Keywords: abortion, abortion decriminalization, human rights, legalization, reproductive health
1. Introduction
The launch of the Global Abortion Policies Database (GAPD) has made it possible to systematically assess the legal and policy environments related to abortion across all WHO Member States, including tracking changes over time (1–3). Juxtaposing this country-level data with international human rights standards and public health guidance makes it possible to assess existing models of abortion regulation, and how these align with global norms.
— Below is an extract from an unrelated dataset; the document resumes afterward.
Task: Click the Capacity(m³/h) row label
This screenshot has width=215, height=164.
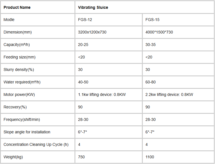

This has the potential to reveal emerging patterns in how countries approach the regulation of abortion, highlighting the models and strategies countries use.
The WHO guideline on abortion care outlines key legal and policy elements that support safe, accessible, and rights-based abortion services, distinguishing between the legalization and decriminalization of abortion (4). The Guideline recommends for the full decriminalization of abortion, meaning the removal of abortion from all penal or criminal laws, not applying other criminal offences to abortion (including offenses such as murder or manslaughter), eliminating any criminal penalties for obtaining, performing, assisting with, or sharing information about abortion (4). The Guideline notes that removing criminal penalties is only one step toward legalizing abortion. To ensure abortion services are not only lawful but also accessible, available, and high-quality, action must go beyond decriminalization, often requiring legal, policy, and other regulatory measures—such as medical codes, protocols, and clinical guidelines.
The WHO Abortion Care Guideline also contains specific recommendations relevant to the legalization of abortion (4), including recommendations against laws and other regulations that restrict abortion by grounds; and against laws and other regulations that prohibit abortion based on gestational age limits. The guideline further highlights the importance of an enabling environment to ensuring that people can access comprehensive and quality abortion care (4). This environment includes the respect for human rights including a supportive framework of law and policy, availability and accessibility of information, and a supportive, universally accessible, affordable and well-functioning health system. For states moving towards legalization, the guideline provides essential recommendations to ensure that laws, policies, and practice support quality abortion care.
Similarly, human rights bodies have asked states to move beyond the decriminalization of abortion (5). They have been clear that decriminalization of abortion is only part of, and distinct from, states' full obligation to ensure that abortion seekers can access quality and human rights consistent care. For example, they have recommended that states aim to ensure universal access to safe abortion care without discrimination for all individuals (6); remove existing barriers to safe and legal abortion (7); ensure access to medication for abortion (8); and ensure access to post abortion care irrespective of the legal status of abortion (6, 9).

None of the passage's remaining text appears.